Provided records
'''
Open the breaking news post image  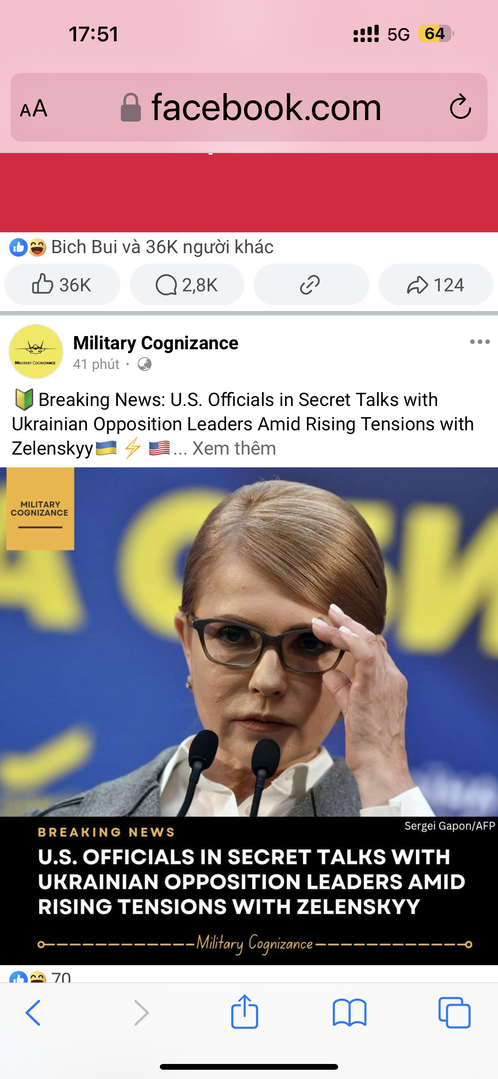click(x=249, y=716)
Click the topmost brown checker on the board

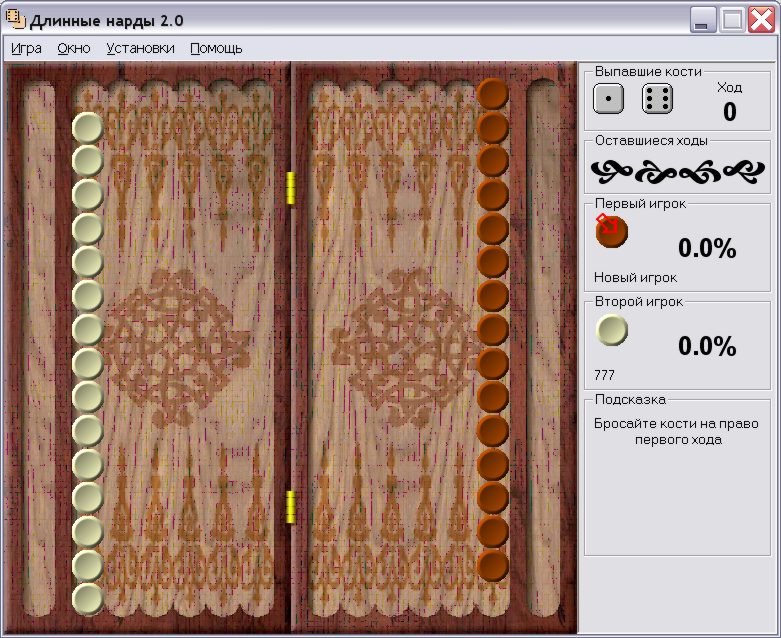click(x=493, y=93)
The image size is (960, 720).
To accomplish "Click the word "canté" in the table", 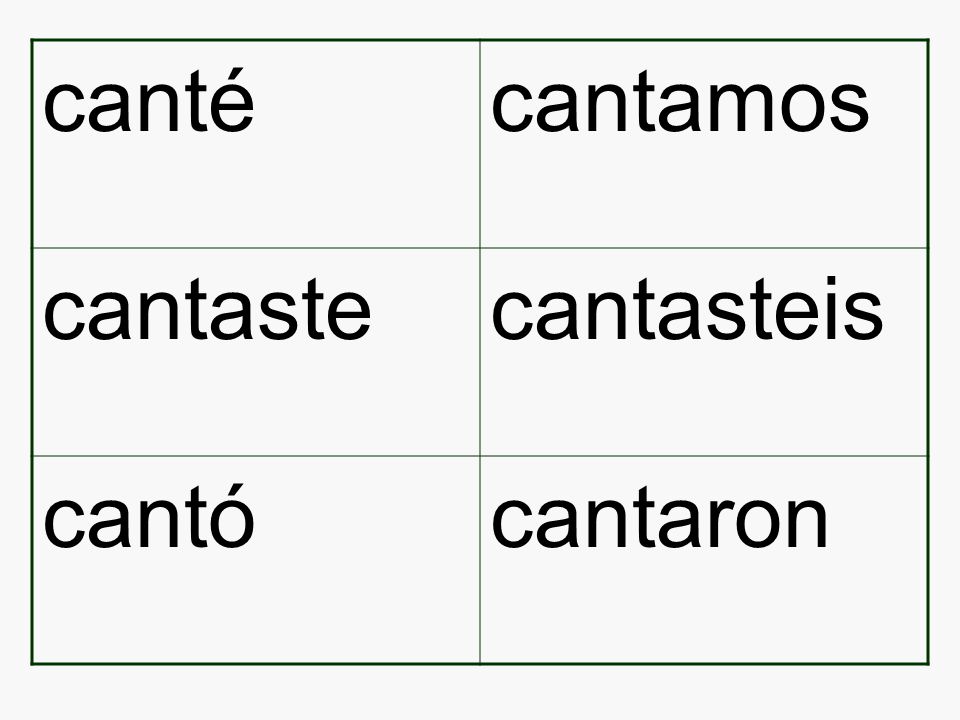I will coord(149,100).
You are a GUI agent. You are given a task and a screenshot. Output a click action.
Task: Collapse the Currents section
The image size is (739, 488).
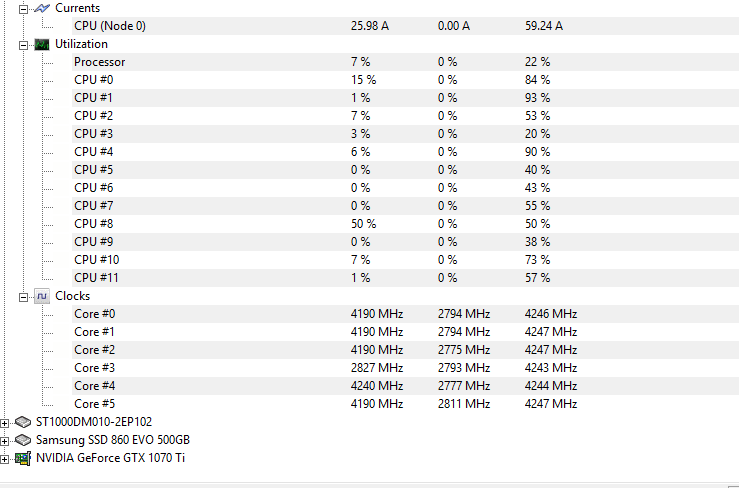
'''
Problem to solve
From the line with "Task: Collapse the Currents section" to the last line above, restate each line word for word, but skip the pictures.

Task output
Task: Collapse the Currents section
The image size is (739, 488).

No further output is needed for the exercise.